DESCRIPTION OF THE TASK
Convert the records into a JSON list of strings, one string per line, omitting blank lines and the pictures. Begin with the line containing "The width and height of the screenshot is (1080, 803)." and continue through the end of the records.

====== EXTRACTED RECORDS

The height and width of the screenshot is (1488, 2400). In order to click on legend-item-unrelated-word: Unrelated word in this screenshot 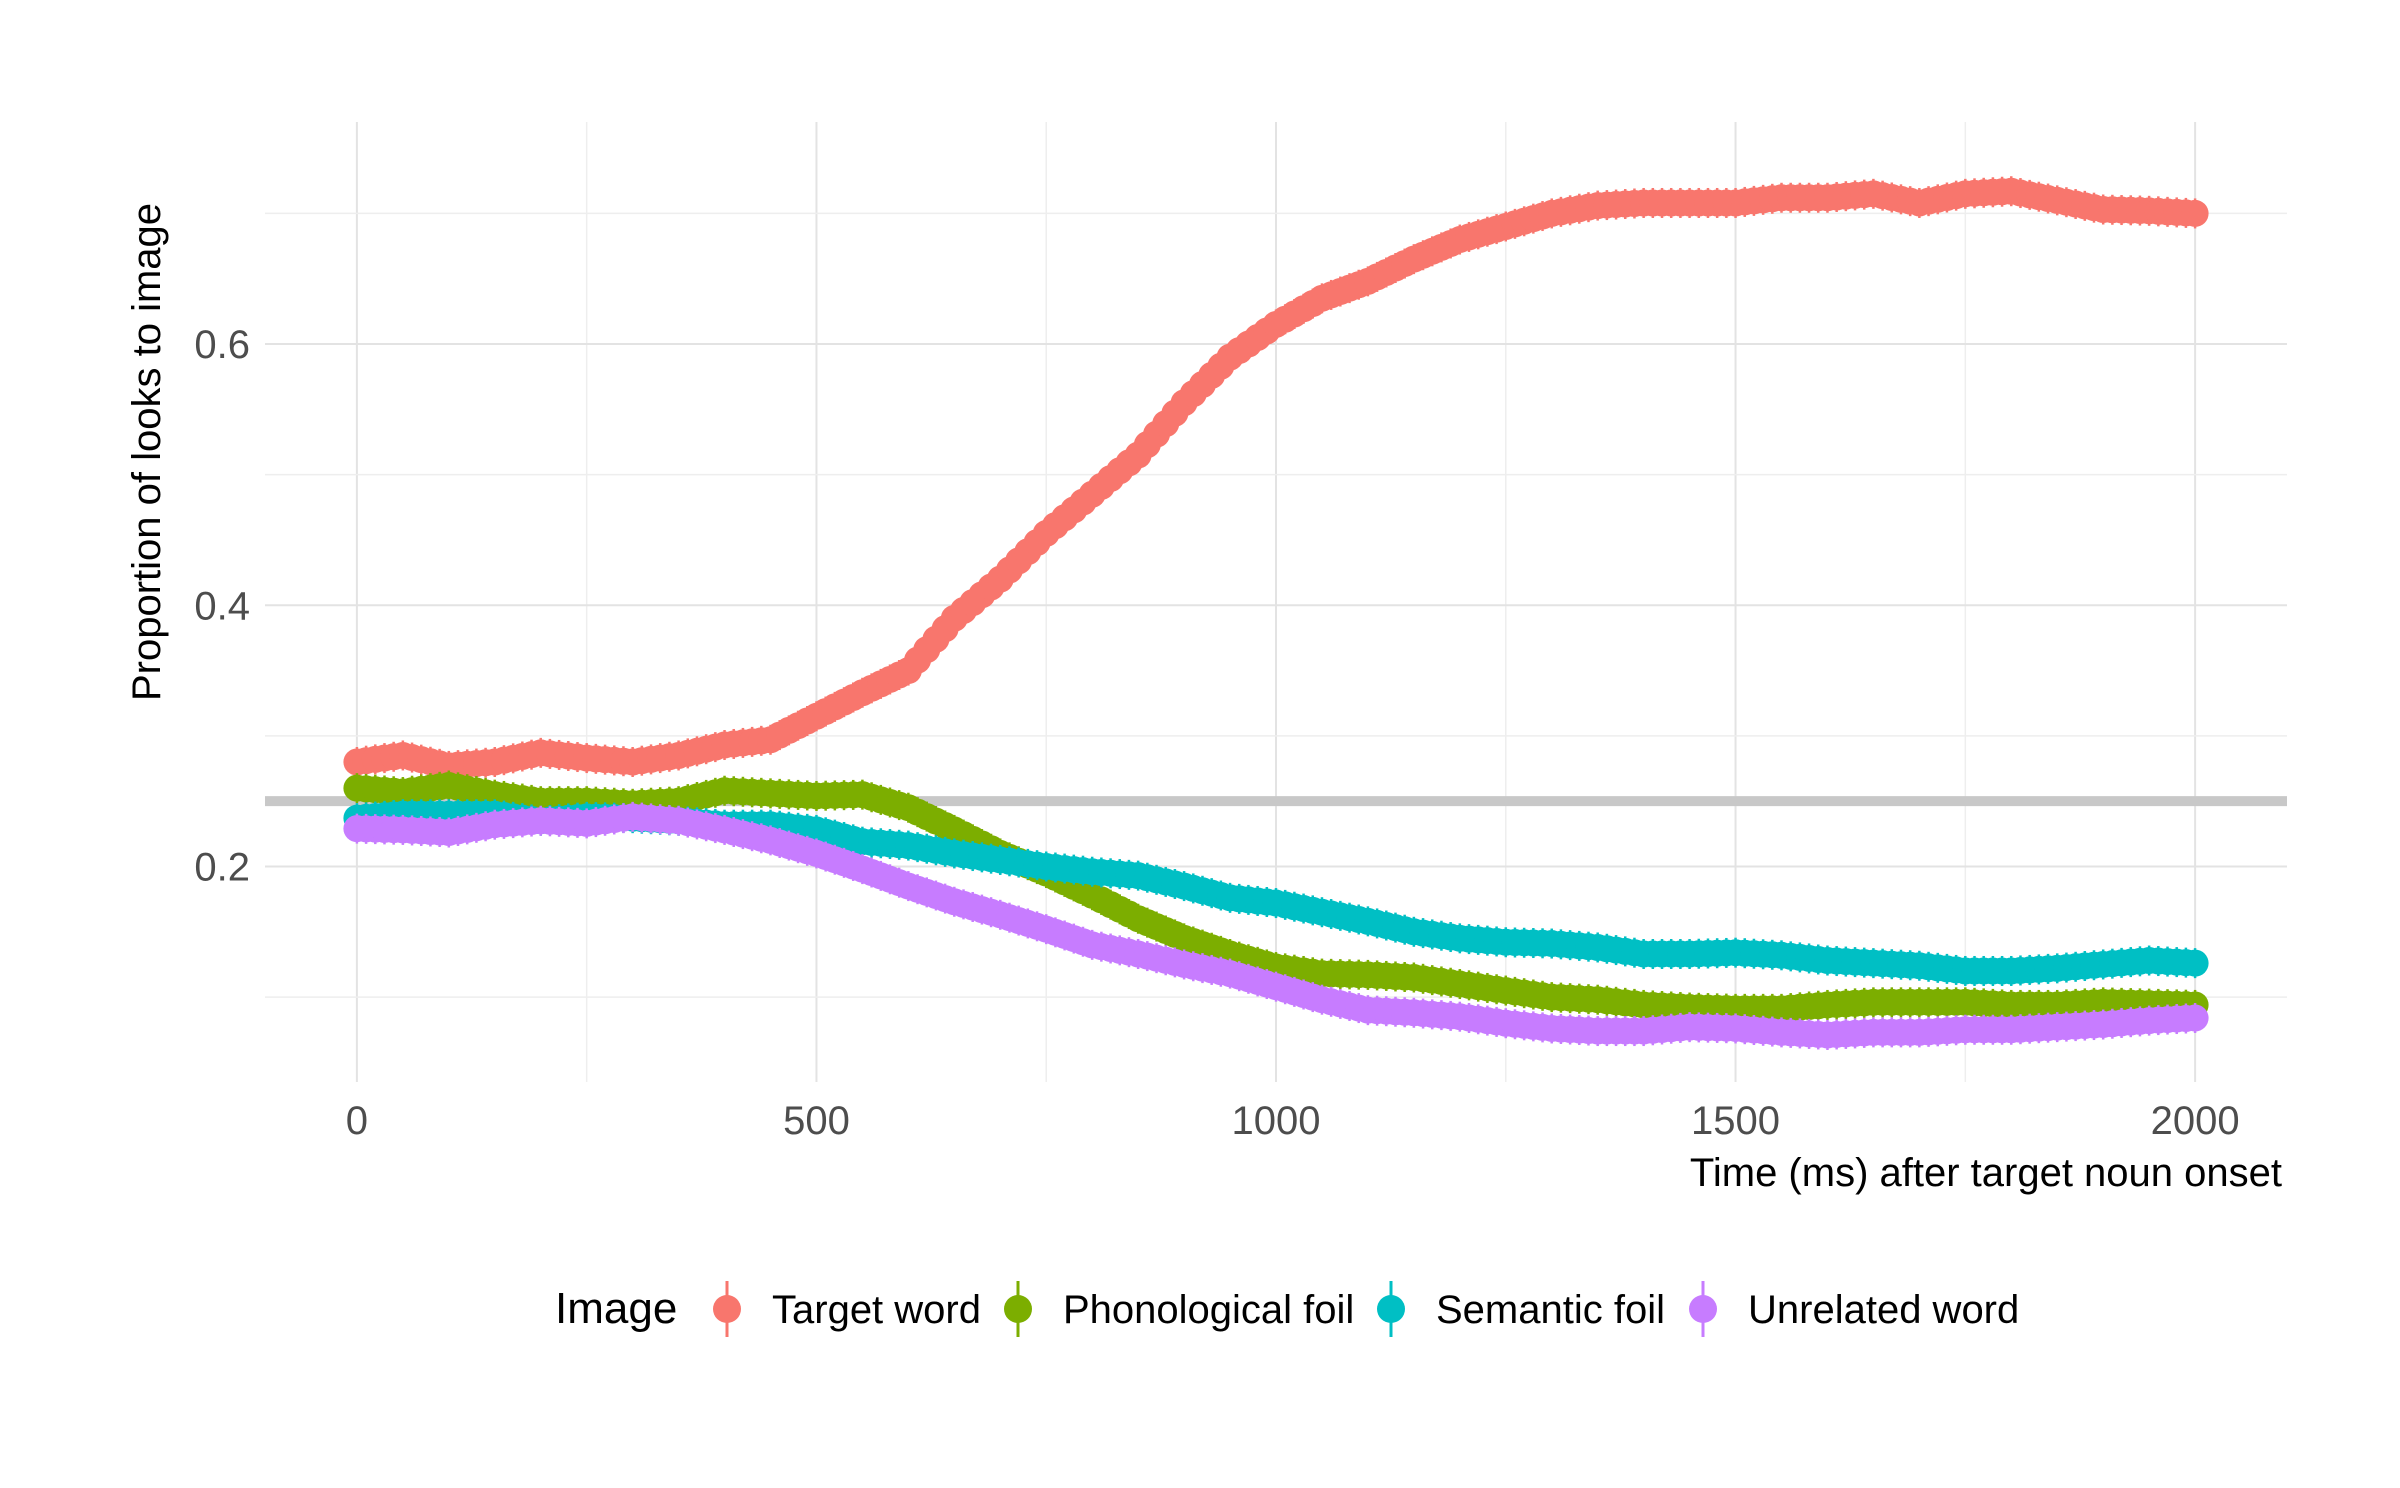, I will do `click(1854, 1309)`.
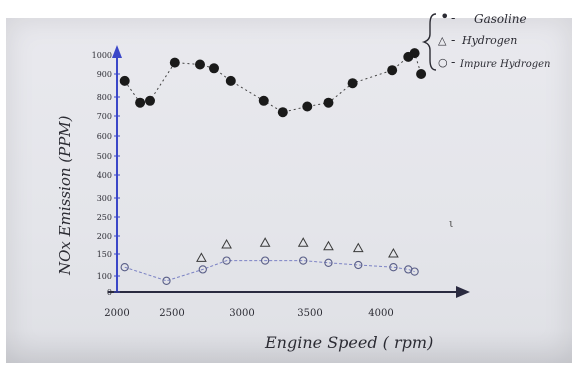  What do you see at coordinates (463, 292) in the screenshot?
I see `x-axis-arrowhead` at bounding box center [463, 292].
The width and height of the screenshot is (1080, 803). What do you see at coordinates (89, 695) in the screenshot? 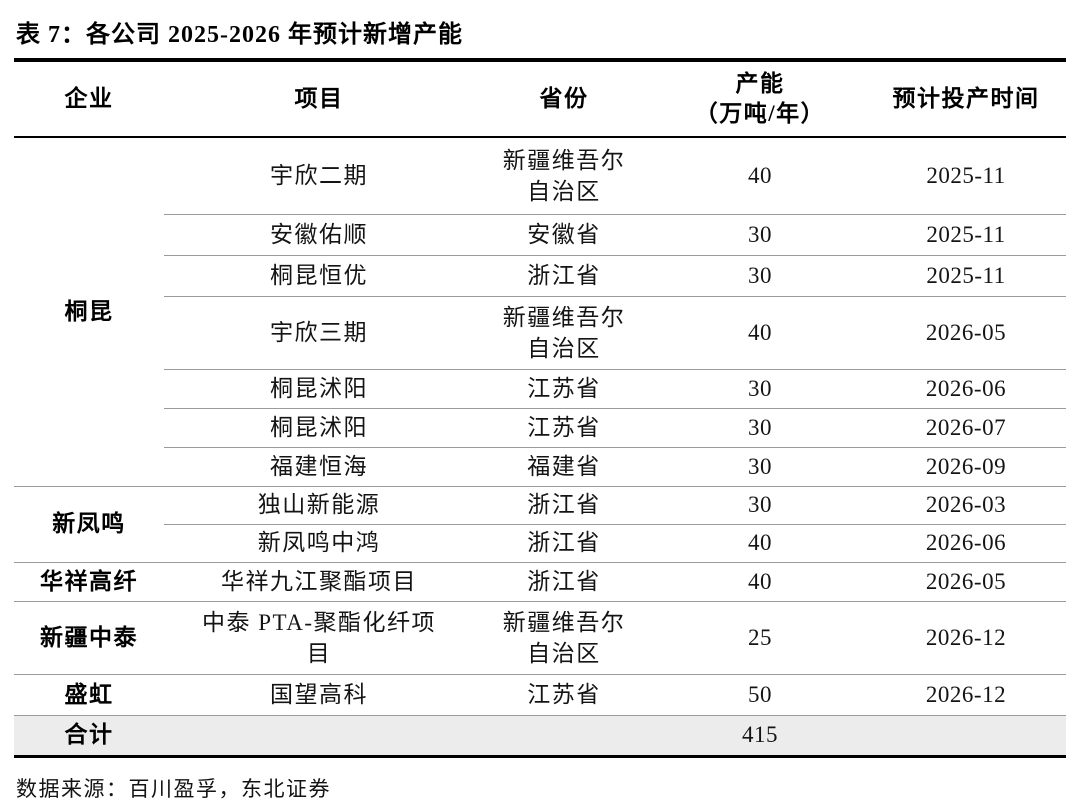
I see `company-cell: 盛虹` at bounding box center [89, 695].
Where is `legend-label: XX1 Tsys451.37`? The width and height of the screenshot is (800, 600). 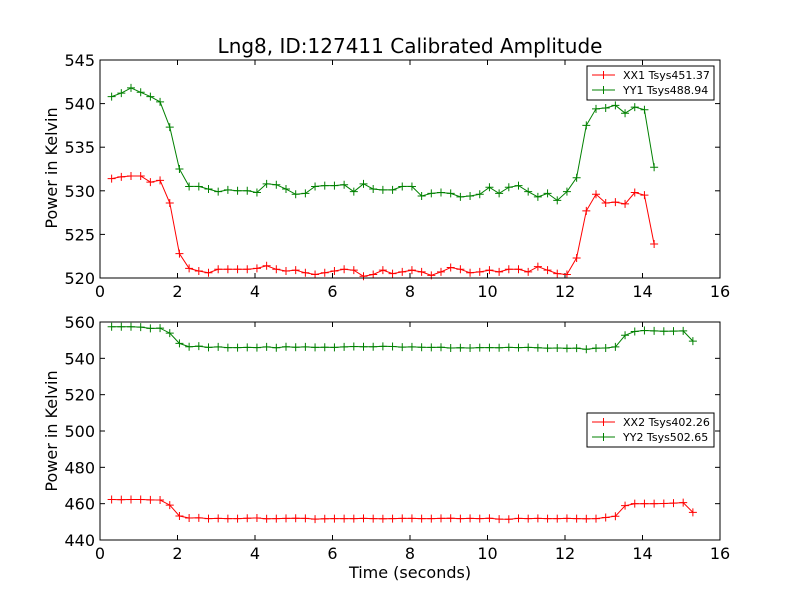
legend-label: XX1 Tsys451.37 is located at coordinates (666, 76).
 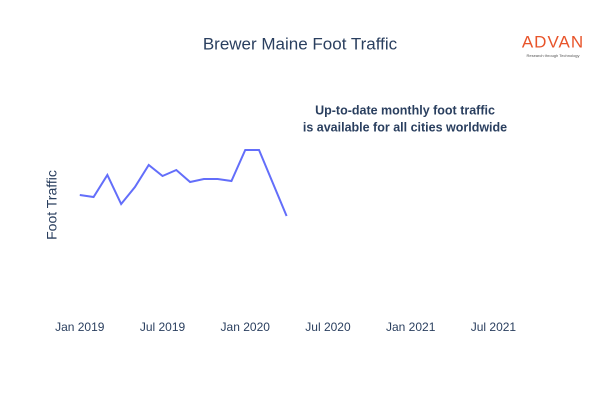 What do you see at coordinates (494, 327) in the screenshot?
I see `x-tick-label: Jul 2021` at bounding box center [494, 327].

============

YOUR SOLUTION
[
  "The width and height of the screenshot is (1080, 803). What do you see at coordinates (89, 695) in the screenshot? ",
  "I see `company-cell: 盛虹` at bounding box center [89, 695].",
  "Where is `legend-label: XX1 Tsys451.37`? The width and height of the screenshot is (800, 600). ",
  "legend-label: XX1 Tsys451.37 is located at coordinates (666, 76).",
  "  What do you see at coordinates (494, 327) in the screenshot?",
  "I see `x-tick-label: Jul 2021` at bounding box center [494, 327]."
]